- Title: Kenyan Museum, Mau Mau fighter shed light on British colonial abuses
- Date: 9th July 2020
- Summary: A DIGITAL ILLUSTRATION OF MAU MAU SOLITARY CONFINEMENT CHAMBER
- Embargoed: 23rd July 2020 13:30
- Keywords: 3D models British Mau Mau Race colonialism digital historian digital imagery
- Location: NAIROBI, NYERI AND KIAMBU, KENYA
- City: NAIROBI, NYERI AND KIAMBU, KENYA
- Country: Kenya
- Topics: Arts / Culture / Entertainment
- Reuters ID: LVA00CCM36T7B
- Aspect Ratio: 16:9
- Story Text: Nearing 100, Gitu Wa Kahengeri clearly remembers the day when, as a prisoner of Kenya's colonial occupier Britain, he wanted to die.
"I was beaten the whole day until I did not feel pain any longer," he said, of one episode of abuse during the seven years he spent in the camps the British ran in the decade before Kenyan independence in 1963.
Set up to jail activists and sympathisers during the Mau-Mau uprising of 1952-1960, in which Kahengeri - born in the 1920s and Secretary General of the independence movement's Veterans Association - participated, the camps are a traumatic but largely forgotten part of Kenya's past.

# Instruction
Can you reproduce the Mau Mau news item word for word, starting at the words "Set up to jail" and stopping after "of Kenya's past."?

# Entries provided
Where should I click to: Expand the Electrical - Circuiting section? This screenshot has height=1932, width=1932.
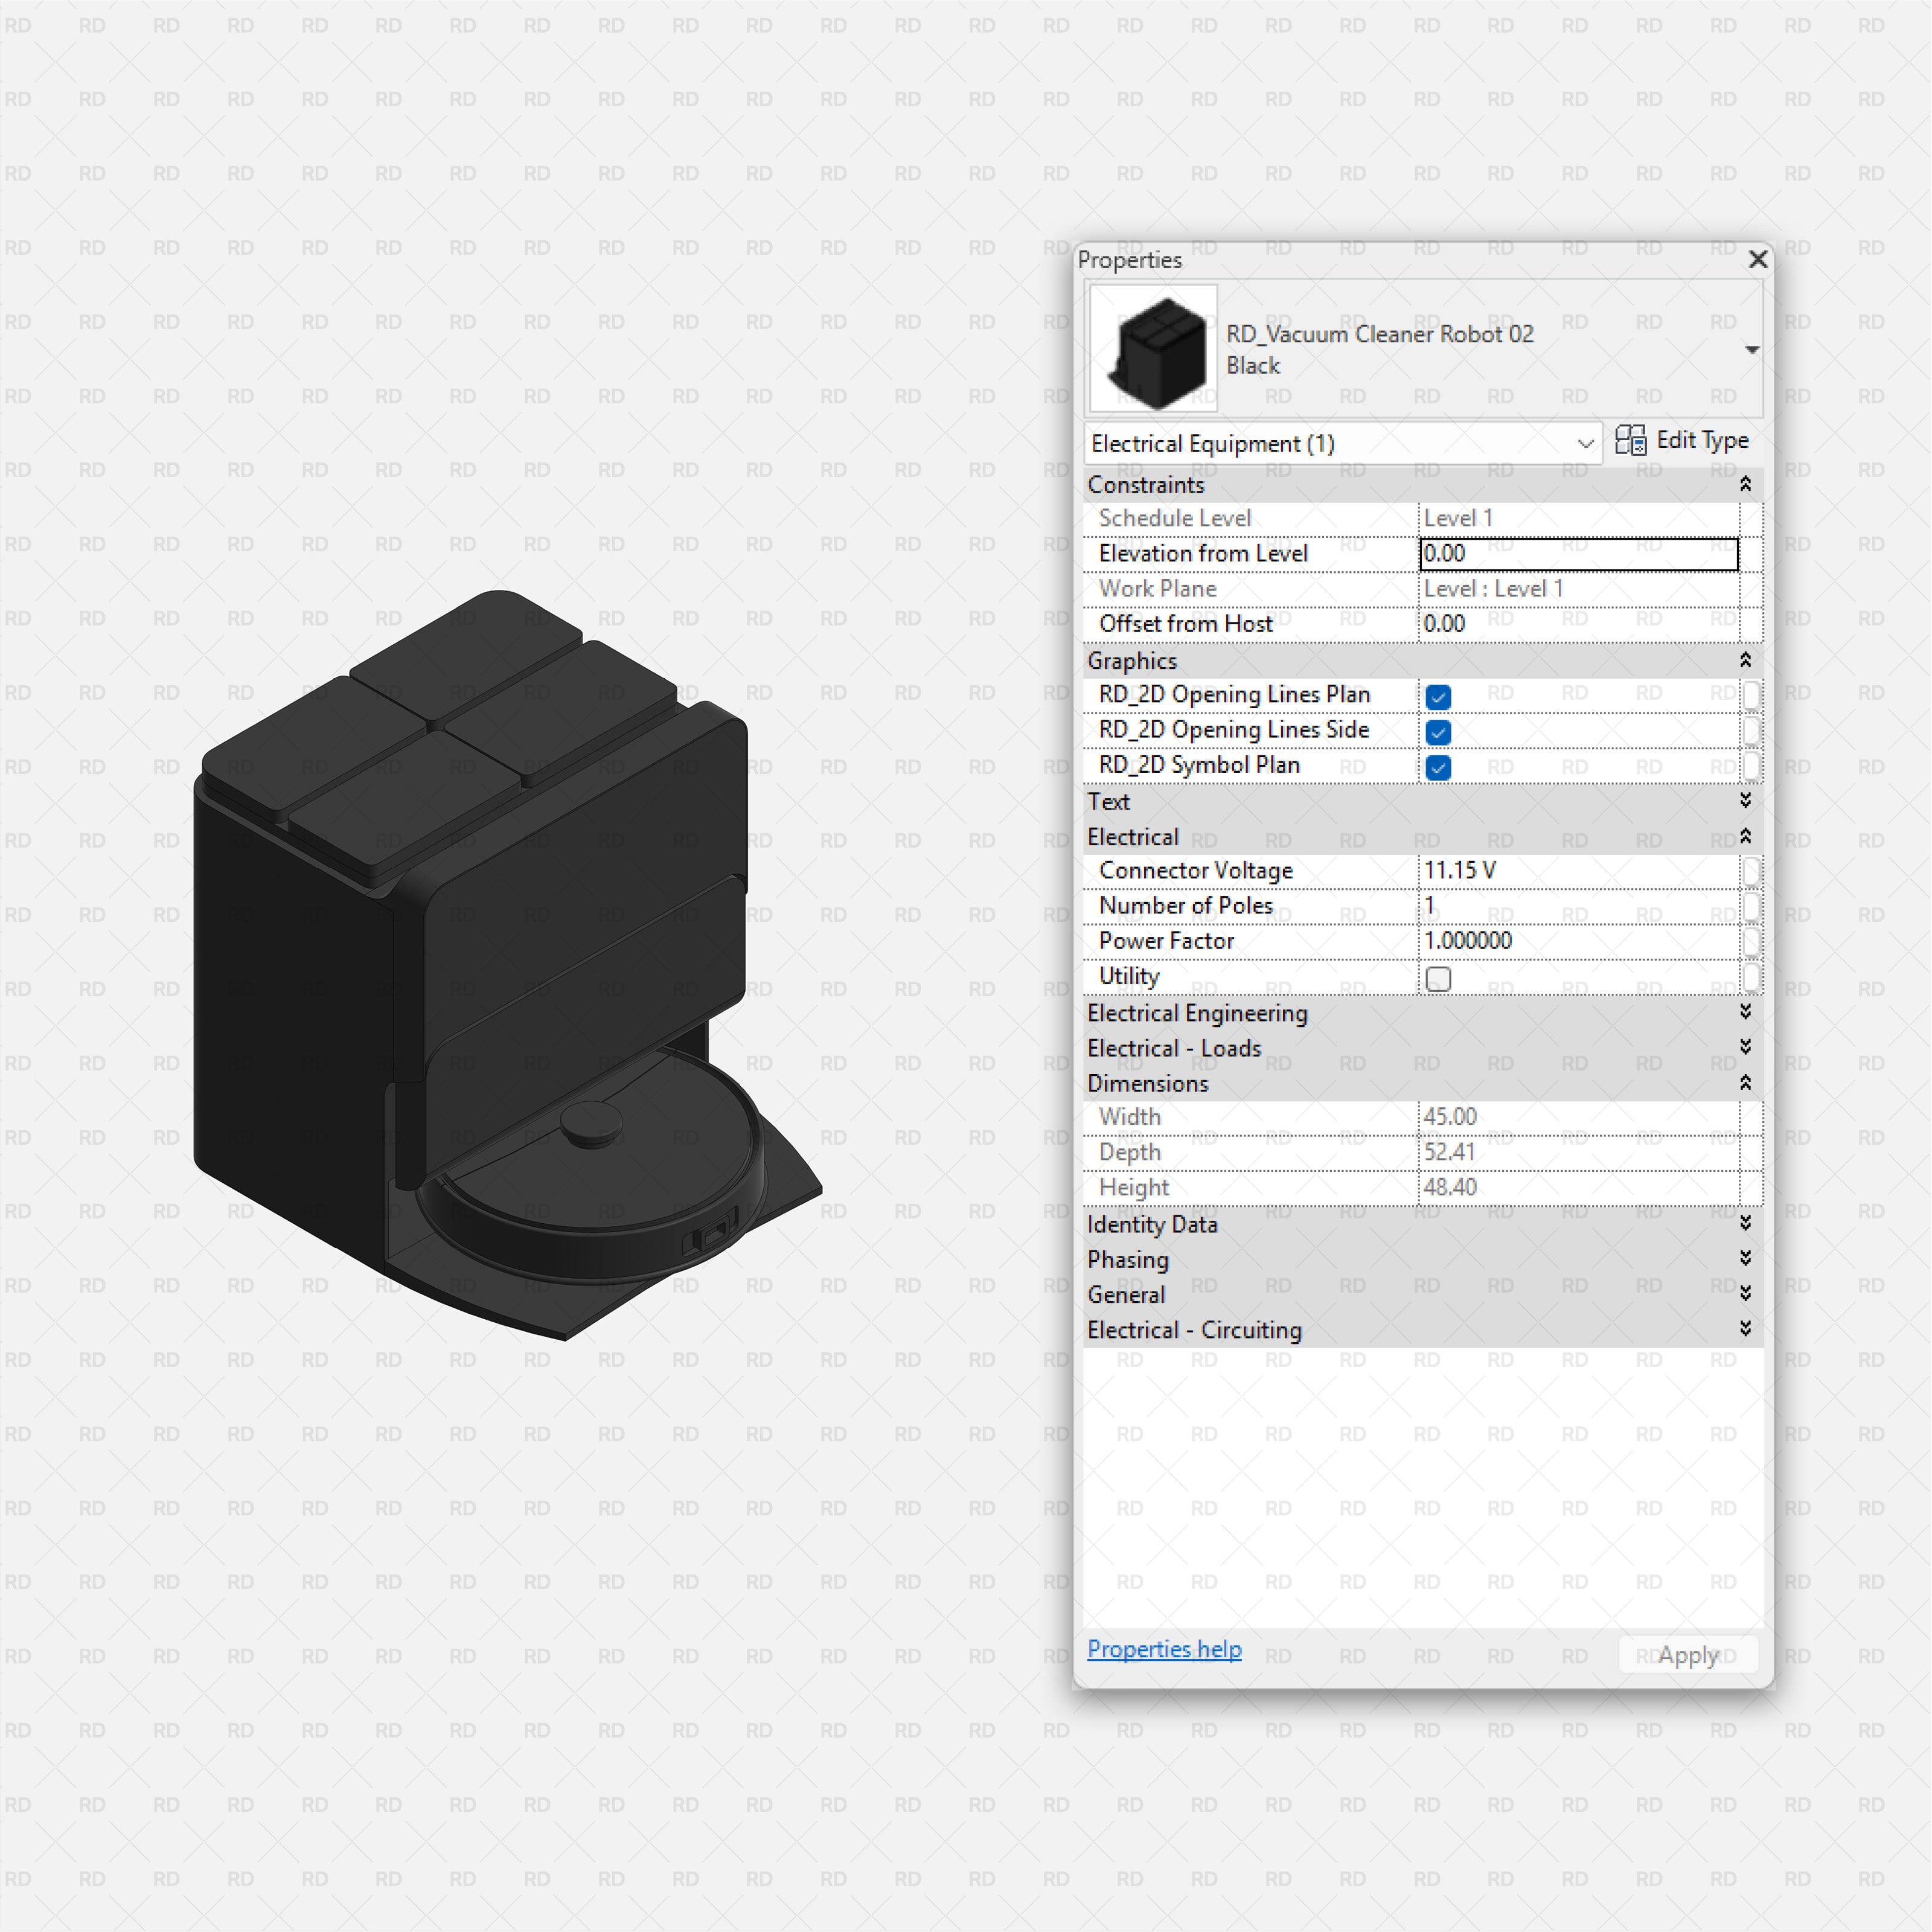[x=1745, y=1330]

--

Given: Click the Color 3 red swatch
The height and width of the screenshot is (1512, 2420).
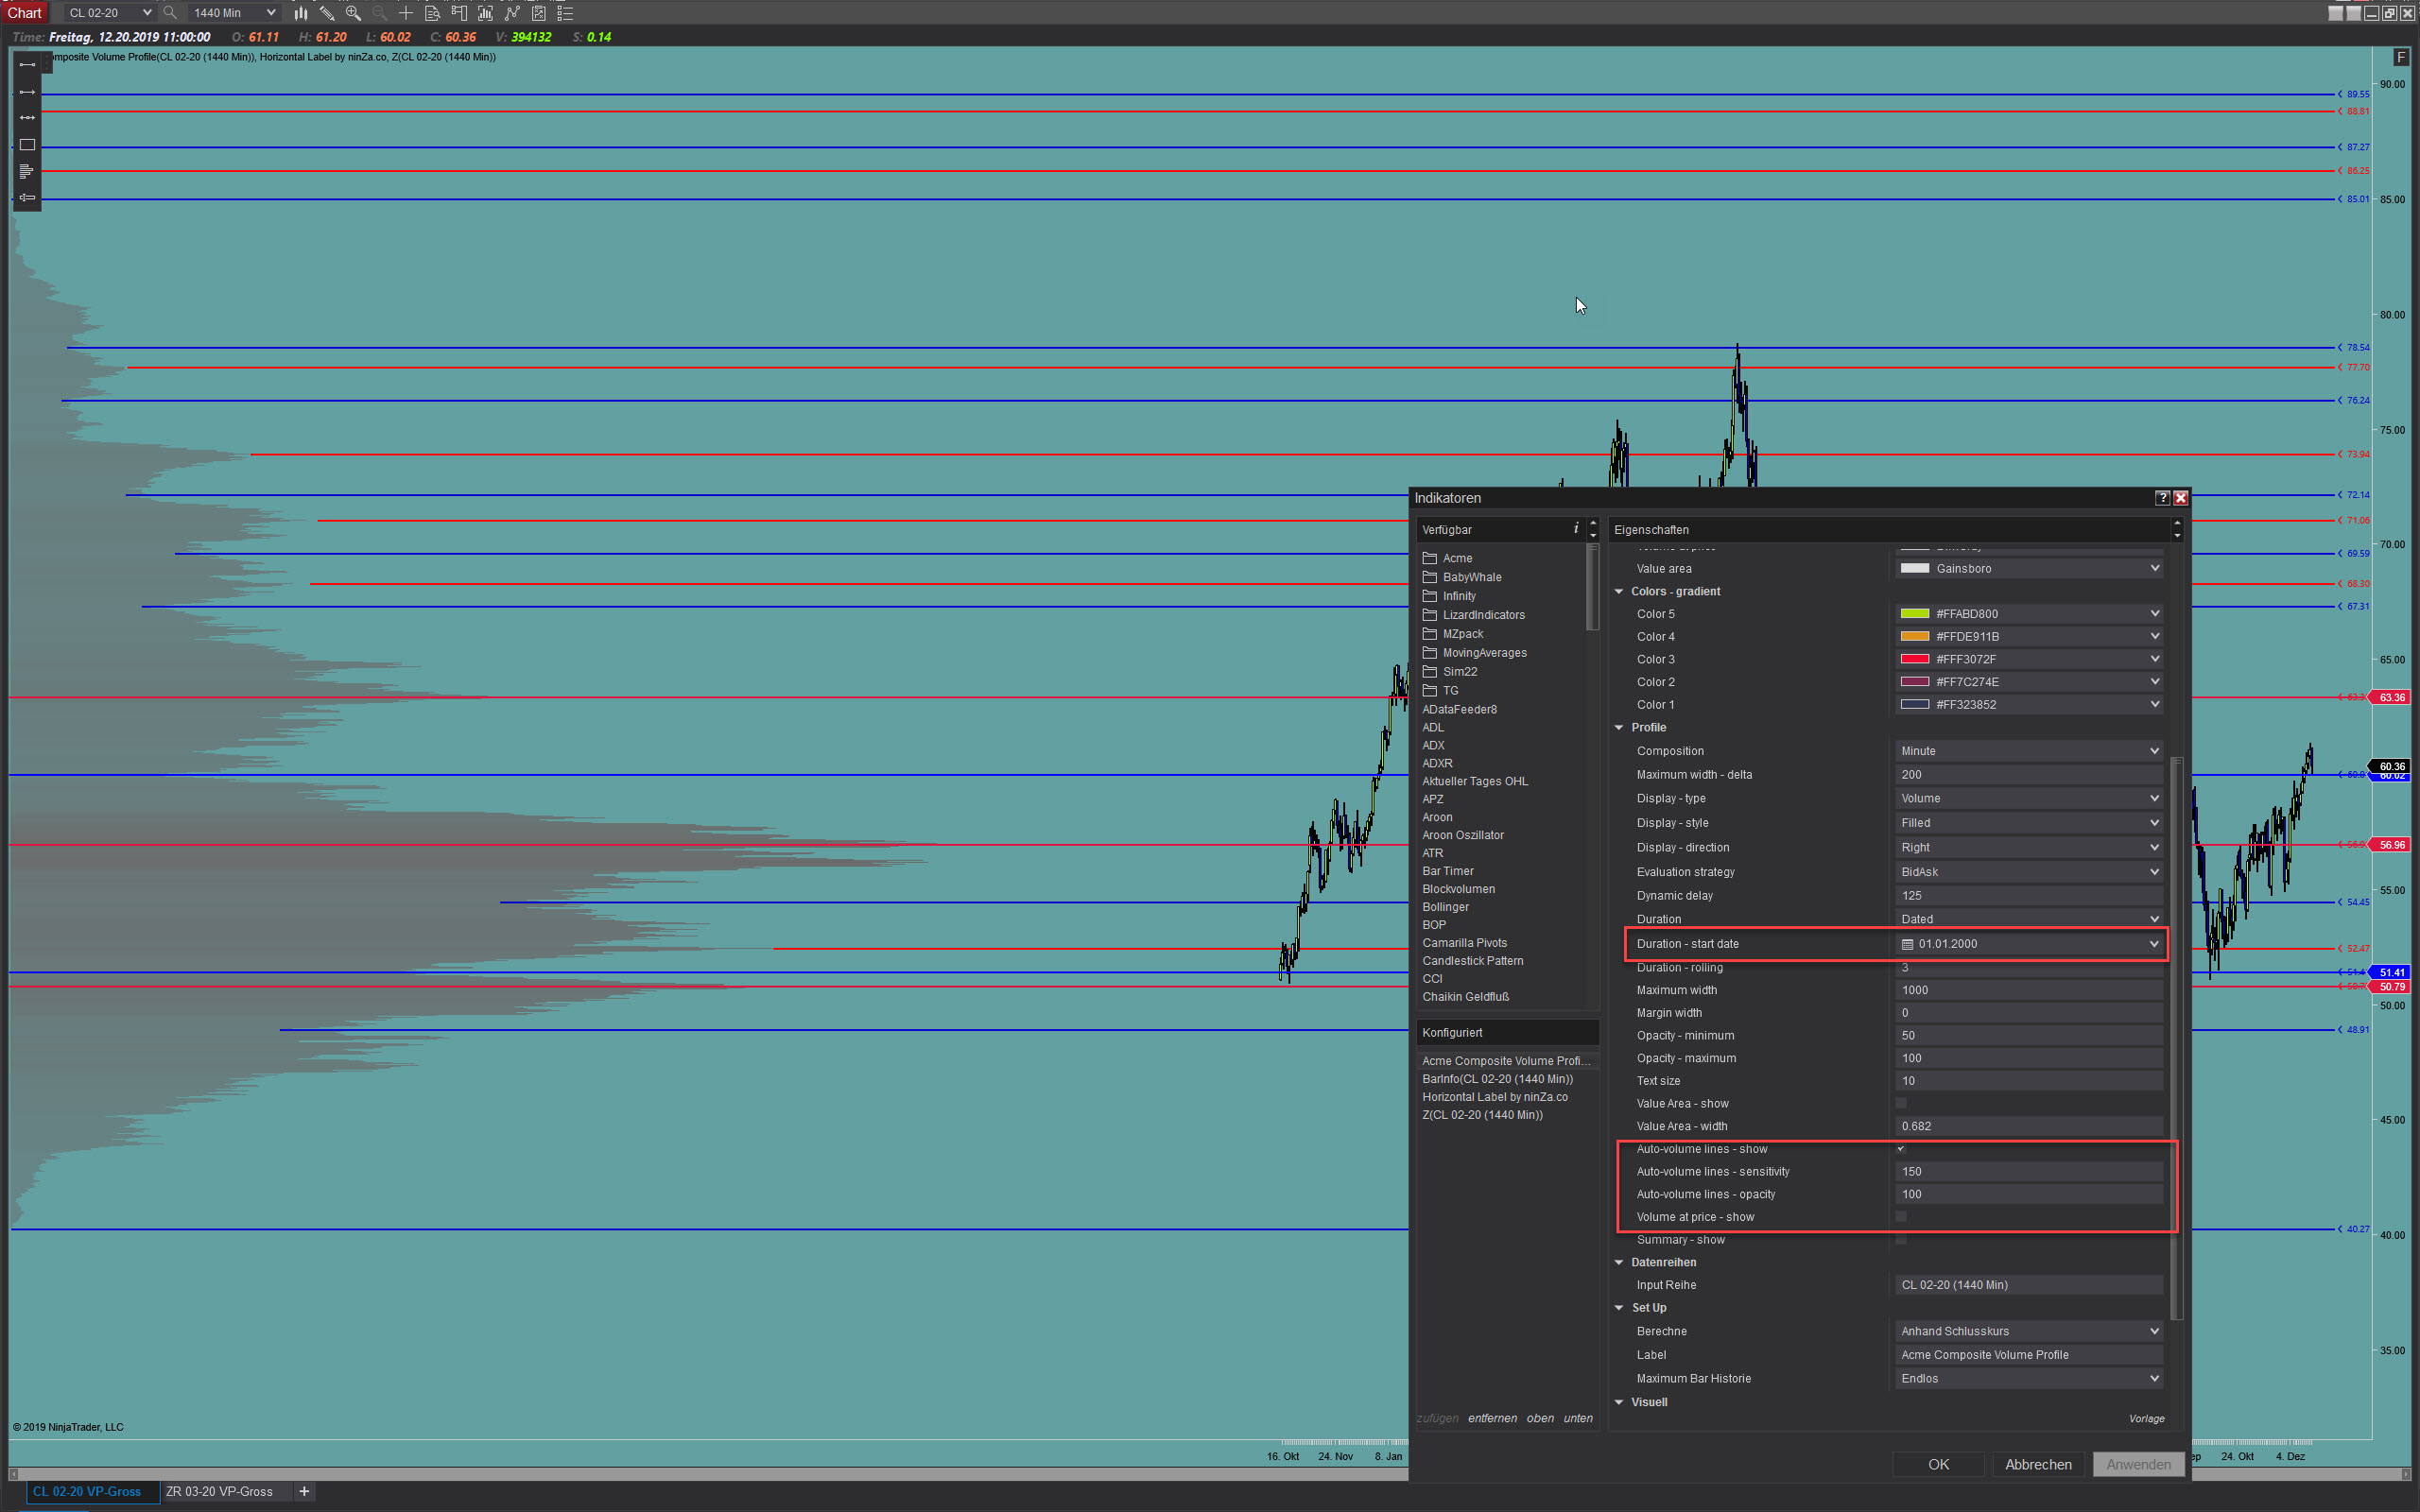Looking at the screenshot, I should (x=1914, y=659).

--

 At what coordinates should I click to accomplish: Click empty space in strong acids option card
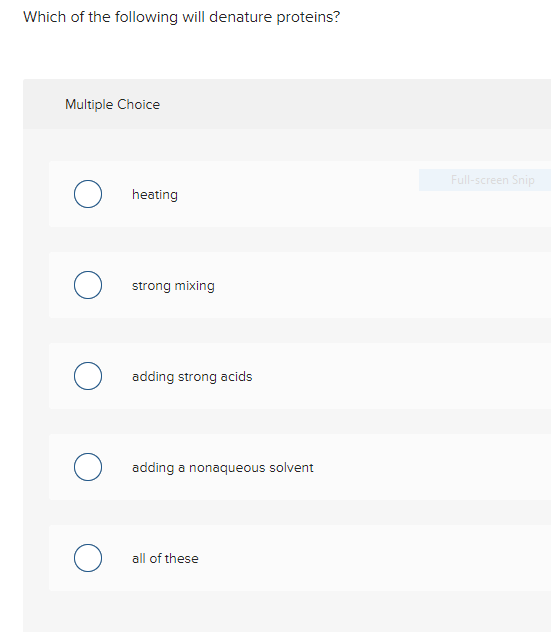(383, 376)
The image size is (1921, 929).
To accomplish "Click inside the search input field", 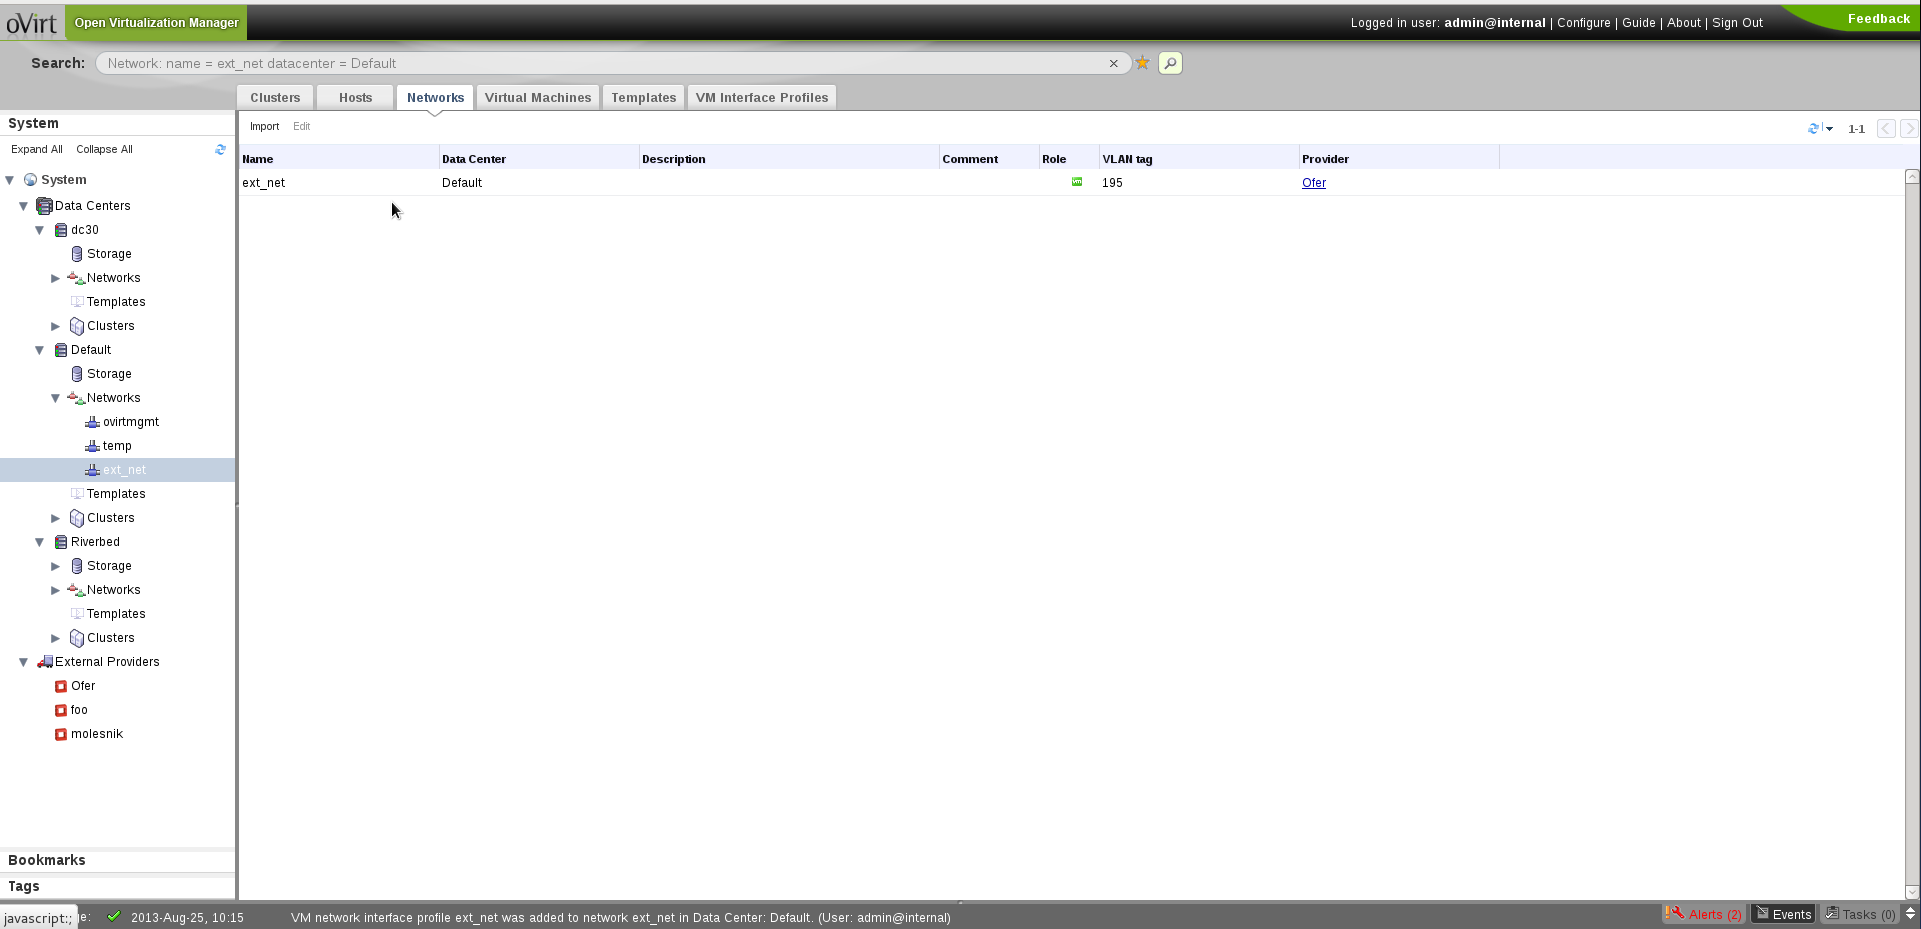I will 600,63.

# Reply to the task
Set up to jail activists and sympathisers during the Mau-Mau uprising of 1952-1960, in which Kahengeri - born in the 1920s and Secretary General of the independence movement's Veterans Association - participated, the camps are a traumatic but largely forgotten part of Kenya's past.